The Fabric Of America: How Our Borders And Boundaries Shaped The Country And Forged Our National Identity, by Andro Linklater
I must admit that while there were aspects of this author’s approach that I didn’t particularly appreciate–like his assumption that the greater liberalism that came about in American culture because of the immigration from Eastern and Southern Europe was a good thing, there was a lot that I appreciated about this book. There are at least two reasons for this–one because at its center for so long is a particularly appealing protagonist, the orderly but also intense and prickly Andrew Ellicott, a surveyor of great importance to the history of the United States whose attention to accuracy and detail were of vital importance in the spread of Americans to the west and who mapped borders from Pennsylvania to Washington DC to the Mississippi River and down to Florida, and even had a role in diplomacy with native tribes as well as foreign powers (like the Spanish). The other reason I think I liked this book so much is my own deep interest in issues of lines and boundaries . This shared passionate interest makes me perhaps the ideal person to read this book. It was a page-turner for me, full of quirky characters and an interesting paradox at the heart of American ambivalence towards government.
Beginning in the colonial period, the author tries to make the point that there was a special tension with regards to the American frontier that made it quintessentially American as opposed to the frontiers of other areas, a frontier that was formed by people seeking to escape oppressive local control on the part of states or local elites but one that inevitably sought to secure title to land which involved the presence of surveyors marking boundaries and establishing some sort of legal order, a process that continued throughout the expansion of the United States to the West. The simultaneous desires for personal freedom, including freedom from burdensome taxation, and also for secure hold of property (including slaves) was responsible for a great deal of ambivalence concerning authority and the legitimacy of government, a problem that continues to this day. The author spends most of the book exploring this subject through Andrew Ellicott, a Pennsylvania-born Quaker whose family settled in the Baltimore area and whose fame as an accurate and precise curmudgeon allowed him a lengthy career of marking boundaries, participating in diplomacy with restive tribes who knew his presence meant their land was about to be taken from them, as well as a successful effort to squeeze the Spanish out of much of the American Southwest, and dealing with political elites who knew him to be faithful and committed to his work, if a bit prickly to deal with sometimes. Many of the chapters also deal with the interplay between local, state, and federal authority and the tension between liberty and order that is a quintessentially American phenomenon.

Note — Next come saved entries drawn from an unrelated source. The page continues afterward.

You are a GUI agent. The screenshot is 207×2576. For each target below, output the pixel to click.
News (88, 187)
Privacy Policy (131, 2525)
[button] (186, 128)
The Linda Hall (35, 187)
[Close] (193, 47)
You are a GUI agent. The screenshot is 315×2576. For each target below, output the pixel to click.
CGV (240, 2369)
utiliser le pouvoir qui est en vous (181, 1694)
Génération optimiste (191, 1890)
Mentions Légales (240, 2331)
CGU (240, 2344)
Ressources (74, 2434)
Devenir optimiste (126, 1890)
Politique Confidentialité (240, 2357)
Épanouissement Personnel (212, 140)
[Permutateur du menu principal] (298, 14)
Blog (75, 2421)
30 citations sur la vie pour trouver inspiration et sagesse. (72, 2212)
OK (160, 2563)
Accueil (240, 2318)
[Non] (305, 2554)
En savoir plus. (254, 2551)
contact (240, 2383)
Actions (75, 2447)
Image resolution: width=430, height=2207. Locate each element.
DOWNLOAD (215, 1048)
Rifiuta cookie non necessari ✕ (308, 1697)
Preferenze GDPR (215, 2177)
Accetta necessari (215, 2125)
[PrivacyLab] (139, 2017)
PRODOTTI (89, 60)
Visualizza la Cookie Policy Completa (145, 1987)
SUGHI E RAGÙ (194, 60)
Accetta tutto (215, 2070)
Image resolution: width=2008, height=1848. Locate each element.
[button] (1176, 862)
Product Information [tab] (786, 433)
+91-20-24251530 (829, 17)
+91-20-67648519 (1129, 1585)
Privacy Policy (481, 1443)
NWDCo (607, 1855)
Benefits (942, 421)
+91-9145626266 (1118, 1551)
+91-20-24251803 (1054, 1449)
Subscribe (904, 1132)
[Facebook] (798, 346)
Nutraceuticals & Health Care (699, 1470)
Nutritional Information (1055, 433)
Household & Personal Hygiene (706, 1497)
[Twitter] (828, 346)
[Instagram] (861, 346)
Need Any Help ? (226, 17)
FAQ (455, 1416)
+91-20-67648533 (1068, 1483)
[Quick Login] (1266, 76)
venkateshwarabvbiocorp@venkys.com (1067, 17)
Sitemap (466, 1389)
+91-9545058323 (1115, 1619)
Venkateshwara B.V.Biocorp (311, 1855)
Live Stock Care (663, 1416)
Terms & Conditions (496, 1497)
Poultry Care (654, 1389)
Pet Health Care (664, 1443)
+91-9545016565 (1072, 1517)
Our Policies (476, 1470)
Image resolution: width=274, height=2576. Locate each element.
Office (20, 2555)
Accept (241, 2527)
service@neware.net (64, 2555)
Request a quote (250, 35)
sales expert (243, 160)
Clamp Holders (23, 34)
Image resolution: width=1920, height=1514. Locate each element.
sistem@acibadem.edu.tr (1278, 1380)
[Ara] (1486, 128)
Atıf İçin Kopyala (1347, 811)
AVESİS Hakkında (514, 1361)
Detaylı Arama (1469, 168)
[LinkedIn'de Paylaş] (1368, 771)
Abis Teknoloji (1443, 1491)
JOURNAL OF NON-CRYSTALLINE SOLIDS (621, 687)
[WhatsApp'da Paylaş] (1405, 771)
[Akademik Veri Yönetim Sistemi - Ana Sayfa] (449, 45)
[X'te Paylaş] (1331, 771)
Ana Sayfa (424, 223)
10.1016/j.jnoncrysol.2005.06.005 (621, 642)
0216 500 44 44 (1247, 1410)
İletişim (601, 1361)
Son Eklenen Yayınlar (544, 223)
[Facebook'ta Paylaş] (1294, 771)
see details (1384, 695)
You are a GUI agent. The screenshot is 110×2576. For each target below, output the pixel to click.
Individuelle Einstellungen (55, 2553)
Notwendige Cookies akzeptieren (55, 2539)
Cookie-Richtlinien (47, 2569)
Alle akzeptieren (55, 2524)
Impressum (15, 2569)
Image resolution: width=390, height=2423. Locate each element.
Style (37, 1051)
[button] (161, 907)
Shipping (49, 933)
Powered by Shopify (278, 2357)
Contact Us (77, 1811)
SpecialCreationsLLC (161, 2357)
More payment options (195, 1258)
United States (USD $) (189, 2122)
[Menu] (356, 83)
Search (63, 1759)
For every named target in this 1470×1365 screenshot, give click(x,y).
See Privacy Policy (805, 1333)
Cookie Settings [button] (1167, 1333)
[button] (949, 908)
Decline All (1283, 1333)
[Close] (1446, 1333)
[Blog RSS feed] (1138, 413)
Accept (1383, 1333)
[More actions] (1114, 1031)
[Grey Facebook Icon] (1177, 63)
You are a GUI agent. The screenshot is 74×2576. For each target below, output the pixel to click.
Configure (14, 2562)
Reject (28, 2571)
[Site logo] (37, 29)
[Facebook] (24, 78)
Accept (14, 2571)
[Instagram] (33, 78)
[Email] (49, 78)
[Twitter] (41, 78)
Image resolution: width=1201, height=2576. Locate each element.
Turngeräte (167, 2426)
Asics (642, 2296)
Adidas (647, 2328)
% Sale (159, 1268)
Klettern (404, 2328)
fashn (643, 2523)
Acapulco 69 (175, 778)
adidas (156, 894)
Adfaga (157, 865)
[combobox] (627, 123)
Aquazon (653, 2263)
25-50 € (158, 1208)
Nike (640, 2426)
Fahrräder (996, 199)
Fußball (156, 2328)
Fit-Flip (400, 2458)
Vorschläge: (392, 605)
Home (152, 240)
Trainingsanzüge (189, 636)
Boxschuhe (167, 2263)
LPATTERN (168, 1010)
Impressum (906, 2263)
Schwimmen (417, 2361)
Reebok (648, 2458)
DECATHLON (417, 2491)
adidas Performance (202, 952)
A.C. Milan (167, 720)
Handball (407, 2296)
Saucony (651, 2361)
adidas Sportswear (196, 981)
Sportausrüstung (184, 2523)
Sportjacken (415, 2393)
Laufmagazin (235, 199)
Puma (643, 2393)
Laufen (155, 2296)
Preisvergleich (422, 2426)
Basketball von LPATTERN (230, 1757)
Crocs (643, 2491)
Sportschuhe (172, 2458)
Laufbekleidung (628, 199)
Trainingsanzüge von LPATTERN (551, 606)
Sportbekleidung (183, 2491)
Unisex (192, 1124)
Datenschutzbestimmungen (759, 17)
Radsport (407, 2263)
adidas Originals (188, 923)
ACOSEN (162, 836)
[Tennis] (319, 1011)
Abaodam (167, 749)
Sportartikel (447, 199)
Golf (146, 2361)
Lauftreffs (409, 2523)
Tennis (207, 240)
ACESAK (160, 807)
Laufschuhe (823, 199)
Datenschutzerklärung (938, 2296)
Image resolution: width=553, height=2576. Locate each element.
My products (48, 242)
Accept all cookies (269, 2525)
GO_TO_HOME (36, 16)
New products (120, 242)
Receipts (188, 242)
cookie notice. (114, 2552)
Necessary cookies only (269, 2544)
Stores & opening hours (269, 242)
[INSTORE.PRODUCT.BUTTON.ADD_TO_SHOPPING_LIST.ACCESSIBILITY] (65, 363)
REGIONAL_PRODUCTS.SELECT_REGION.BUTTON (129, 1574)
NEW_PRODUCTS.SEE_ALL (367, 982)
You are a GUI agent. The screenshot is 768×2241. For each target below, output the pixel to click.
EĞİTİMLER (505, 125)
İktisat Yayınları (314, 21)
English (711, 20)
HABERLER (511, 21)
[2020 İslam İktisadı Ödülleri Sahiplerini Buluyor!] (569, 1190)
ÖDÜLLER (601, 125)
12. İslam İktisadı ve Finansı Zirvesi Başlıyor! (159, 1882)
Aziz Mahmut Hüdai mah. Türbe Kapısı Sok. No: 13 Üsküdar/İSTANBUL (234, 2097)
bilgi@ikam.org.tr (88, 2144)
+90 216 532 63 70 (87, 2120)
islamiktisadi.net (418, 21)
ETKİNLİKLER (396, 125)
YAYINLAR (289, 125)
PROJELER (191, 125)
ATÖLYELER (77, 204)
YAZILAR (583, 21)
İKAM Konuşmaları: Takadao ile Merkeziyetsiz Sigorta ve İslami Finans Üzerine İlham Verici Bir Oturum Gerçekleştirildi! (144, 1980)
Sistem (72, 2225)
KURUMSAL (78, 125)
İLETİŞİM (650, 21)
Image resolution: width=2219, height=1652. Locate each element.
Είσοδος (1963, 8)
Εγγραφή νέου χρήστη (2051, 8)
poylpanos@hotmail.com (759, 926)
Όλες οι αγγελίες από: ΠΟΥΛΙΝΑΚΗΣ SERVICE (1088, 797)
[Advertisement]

This is, ultimately, a book that celebrates American liberty while also commenting on the way that escape from authority in the United States was seldom straightforward, in that all of those who sought a new life and property in frontier areas wanted at least some government to protect them and their hold on their property. I think the author is successful in pointing out that this phenomenon has much to do with the social reality of the United States throughout its history and in dealing with tensions involving slavery, fears over immigration and the changes that result to American culture as a result of populations, and also concerns about the power of any government to threaten private property rights in order to receive tax revenues. Dealing seriously with this book and with its arguments about American ambivalence towards government is a matter of great relevance considering the contemporary concerns with tax revolts as well as hostility towards illegal immigrants, a periodic phenomenon that usually reflects America during times of great internal crisis such as we are now experiencing. The author seems strangely optimistic about our nation in light of the longstanding tensions and conflicts within our society–of course, he seems to assume that government control will increase and finds this to be a positive outcome, something many readers will likely be less sanguine about.